Dorothy Randall Gray, a conference organizer and non-fiction
writer, echoed Moore.
"We are looking forward to the next one in 2004," she
said. "But we are very much in need of funding to deal with the
financial challenges that this one presented to us. We've got
bills to pay, and we've still got money to raise for the next
conference."
Moore said Fire & Ink had a $70,000 budget and currently has an
outstanding balance of $35,700.
Still, she said it succeeded on all levels by giving black gay
writers and other performers a plan to network, learn, and share
ideas.
In the Fire & Ink program booklet, organizers included a
statement that black gay writers Barbara Smith and Joseph Beam
made in March 1988 at the Second National Black Writers
Conference at Medgar Evers College in New York.
"The Harlem Renaissance could not have occurred if it had not
been for Black Gay participants, among them: Countee Cullen,
Langston Hughes, Wallace Thurman, Alain Locke, and R. Bruce
Nugent," they said. "Historically, Black Lesbian writers
have been less easily identifiable, but recent research has
documented that Alice Dunbar Nelson, Angelina Weld Grimke and
Lorraine Hansberry are also members of this tradition."
Smith and Beam also said, "The acknowledgment of our work as
Black Lesbian and Gay writers necessitates a major revision of a
currently homophobic and inaccurate Black literary history."
Some of the 20 writers who signed the statement ? Beam, Assotto
Saint, Essex Hemphill, Audre Lorde, and Pat Parker ? are no
longer alive. But several others showed up last week at Fire &
Ink.
Among them were Cheryl Clarke, a longtime author and poet who
lives in Jersey City, N.J., Alexis de Veaux, a poet, fiction
writer, and educator, and Michelle Parkerson, a writer,
filmmaker and performance artist from Washington, D.C.
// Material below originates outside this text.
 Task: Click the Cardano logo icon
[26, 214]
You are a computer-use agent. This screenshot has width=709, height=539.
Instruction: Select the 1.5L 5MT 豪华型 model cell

"Fire & Ink was quite a witness to those who have come before
us ? Bruce Nugent, Zora Neale Hurston and, later, James Baldwin
? those who were willing to go before us with far less than we
had," said Rev. Shirlene Holmes, a lesbian performance
artist, educator and community leader who works as an associate
professor in the communications department at Georgia State
University. Holmes is perhaps best known for her "Pride
Plays," which depict various aspects of black gay life and
have been performed nationwide.
"We are a thousand times more privileged than they were,"
said Holmes, who was one of three "trailblazers" who
spoke at Fire & Ink Friday. "What an honor to gather and
remember them and to know that writing like theirs is going on
all over the country."
James said Holmes, who spoke along with Cheryl Clarke and Samuel
R. Delany, a novelist and English professor at Temple University
in Philadelphia, discussed the importance of "recognizing our
gifts" and using them to help one's community and
"bringing youths along as well."
"She and Samuel and Cheryl really helped to set the tone for
the conference," he said. "It was not just about writing
in your room at home but writing for the world and not ignoring
youths who come to you seeking guidance."
FIRE & INK ORGANIZERS said a major focus of the conference was
to allow various artists to share their work and to learn from
emerging voices that haven't been widely heard.
"Our focus was on the ways in which people represent our
community and making those representations sharper and clearer
so we're not being shaped by someone else's vision of us,"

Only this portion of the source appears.